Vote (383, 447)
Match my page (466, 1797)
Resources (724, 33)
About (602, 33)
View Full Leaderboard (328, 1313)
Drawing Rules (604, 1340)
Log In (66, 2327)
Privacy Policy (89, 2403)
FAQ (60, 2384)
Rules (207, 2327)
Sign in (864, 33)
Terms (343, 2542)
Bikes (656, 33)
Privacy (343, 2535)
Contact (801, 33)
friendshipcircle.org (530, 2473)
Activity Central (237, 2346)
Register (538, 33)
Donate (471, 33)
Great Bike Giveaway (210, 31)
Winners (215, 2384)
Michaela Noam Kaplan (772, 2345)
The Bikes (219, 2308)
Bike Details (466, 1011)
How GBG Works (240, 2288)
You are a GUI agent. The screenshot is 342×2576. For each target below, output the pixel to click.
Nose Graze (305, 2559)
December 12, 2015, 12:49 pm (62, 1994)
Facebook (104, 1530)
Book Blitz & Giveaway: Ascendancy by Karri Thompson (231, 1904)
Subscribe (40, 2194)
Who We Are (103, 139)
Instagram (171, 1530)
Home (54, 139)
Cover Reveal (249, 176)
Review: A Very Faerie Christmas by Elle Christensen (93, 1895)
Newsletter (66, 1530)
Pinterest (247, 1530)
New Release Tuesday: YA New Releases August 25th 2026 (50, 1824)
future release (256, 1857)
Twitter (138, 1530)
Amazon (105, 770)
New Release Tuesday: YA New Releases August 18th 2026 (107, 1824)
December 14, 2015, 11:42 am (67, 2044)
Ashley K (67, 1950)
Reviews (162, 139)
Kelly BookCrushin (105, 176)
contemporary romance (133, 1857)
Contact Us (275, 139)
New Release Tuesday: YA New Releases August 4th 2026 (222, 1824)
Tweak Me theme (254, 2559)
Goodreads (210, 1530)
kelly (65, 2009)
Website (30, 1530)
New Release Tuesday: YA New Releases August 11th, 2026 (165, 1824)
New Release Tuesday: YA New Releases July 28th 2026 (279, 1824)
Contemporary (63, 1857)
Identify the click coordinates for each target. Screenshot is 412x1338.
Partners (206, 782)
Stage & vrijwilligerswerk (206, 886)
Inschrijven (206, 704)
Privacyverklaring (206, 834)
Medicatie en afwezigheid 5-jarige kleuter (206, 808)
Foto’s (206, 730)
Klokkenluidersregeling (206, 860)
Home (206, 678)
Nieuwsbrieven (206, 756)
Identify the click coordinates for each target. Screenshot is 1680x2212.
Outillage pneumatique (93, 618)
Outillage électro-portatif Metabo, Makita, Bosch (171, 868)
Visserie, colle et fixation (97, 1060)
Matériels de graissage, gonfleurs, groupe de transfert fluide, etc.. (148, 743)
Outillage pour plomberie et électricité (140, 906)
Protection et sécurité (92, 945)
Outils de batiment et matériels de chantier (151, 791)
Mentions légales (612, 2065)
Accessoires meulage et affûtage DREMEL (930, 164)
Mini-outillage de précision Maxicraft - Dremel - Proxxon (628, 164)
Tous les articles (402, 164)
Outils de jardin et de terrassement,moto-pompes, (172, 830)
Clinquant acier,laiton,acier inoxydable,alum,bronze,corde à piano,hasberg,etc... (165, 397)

_YOUR ASSIGNMENT_
Give back the complete data, each line unchanged.

_EXPECTED ANSWER_
Vote (383, 447)
Match my page (466, 1797)
Resources (724, 33)
About (602, 33)
View Full Leaderboard (328, 1313)
Drawing Rules (604, 1340)
Log In (66, 2327)
Privacy Policy (89, 2403)
FAQ (60, 2384)
Rules (207, 2327)
Sign in (864, 33)
Terms (343, 2542)
Bikes (656, 33)
Privacy (343, 2535)
Contact (801, 33)
friendshipcircle.org (530, 2473)
Activity Central (237, 2346)
Register (538, 33)
Donate (471, 33)
Great Bike Giveaway (210, 31)
Winners (215, 2384)
Michaela Noam Kaplan (772, 2345)
The Bikes (219, 2308)
Bike Details (466, 1011)
How GBG Works (240, 2288)
You are a GUI agent. The screenshot is 342×2576. For each target below, output the pixel to click.
Nose Graze (305, 2559)
December 12, 2015, 12:49 pm (62, 1994)
Facebook (104, 1530)
Book Blitz & Giveaway: Ascendancy by Karri Thompson (231, 1904)
Subscribe (40, 2194)
Who We Are (103, 139)
Instagram (171, 1530)
Home (54, 139)
Cover Reveal (249, 176)
Review: A Very Faerie Christmas by Elle Christensen (93, 1895)
Newsletter (66, 1530)
Pinterest (247, 1530)
New Release Tuesday: YA New Releases August 25th 2026 (50, 1824)
future release (256, 1857)
Twitter (138, 1530)
Amazon (105, 770)
New Release Tuesday: YA New Releases August 18th 2026 (107, 1824)
December 14, 2015, 11:42 am (67, 2044)
Ashley K (67, 1950)
Reviews (162, 139)
Kelly BookCrushin (105, 176)
contemporary romance (133, 1857)
Contact Us (275, 139)
New Release Tuesday: YA New Releases August 4th 2026 (222, 1824)
Tweak Me theme (254, 2559)
Goodreads (210, 1530)
kelly (65, 2009)
Website (30, 1530)
New Release Tuesday: YA New Releases August 11th, 2026 (165, 1824)
New Release Tuesday: YA New Releases July 28th 2026 (279, 1824)
Contemporary (63, 1857)
Identify the click coordinates for each target. Screenshot is 412x1338.
Partners (206, 782)
Stage & vrijwilligerswerk (206, 886)
Inschrijven (206, 704)
Privacyverklaring (206, 834)
Medicatie en afwezigheid 5-jarige kleuter (206, 808)
Foto’s (206, 730)
Klokkenluidersregeling (206, 860)
Home (206, 678)
Nieuwsbrieven (206, 756)
Identify the click coordinates for each target. Screenshot is 1680x2212.
Outillage pneumatique (93, 618)
Outillage électro-portatif Metabo, Makita, Bosch (171, 868)
Visserie, colle et fixation (97, 1060)
Matériels de graissage, gonfleurs, groupe de transfert fluide, etc.. (148, 743)
Outillage pour plomberie et électricité (140, 906)
Protection et sécurité (92, 945)
Outils de batiment et matériels de chantier (151, 791)
Mentions légales (612, 2065)
Accessoires meulage et affûtage DREMEL (930, 164)
Mini-outillage de précision Maxicraft - Dremel - Proxxon (628, 164)
Tous les articles (402, 164)
Outils de jardin et de terrassement,moto-pompes, (172, 830)
Clinquant acier,laiton,acier inoxydable,alum,bronze,corde à piano,hasberg,etc... (165, 397)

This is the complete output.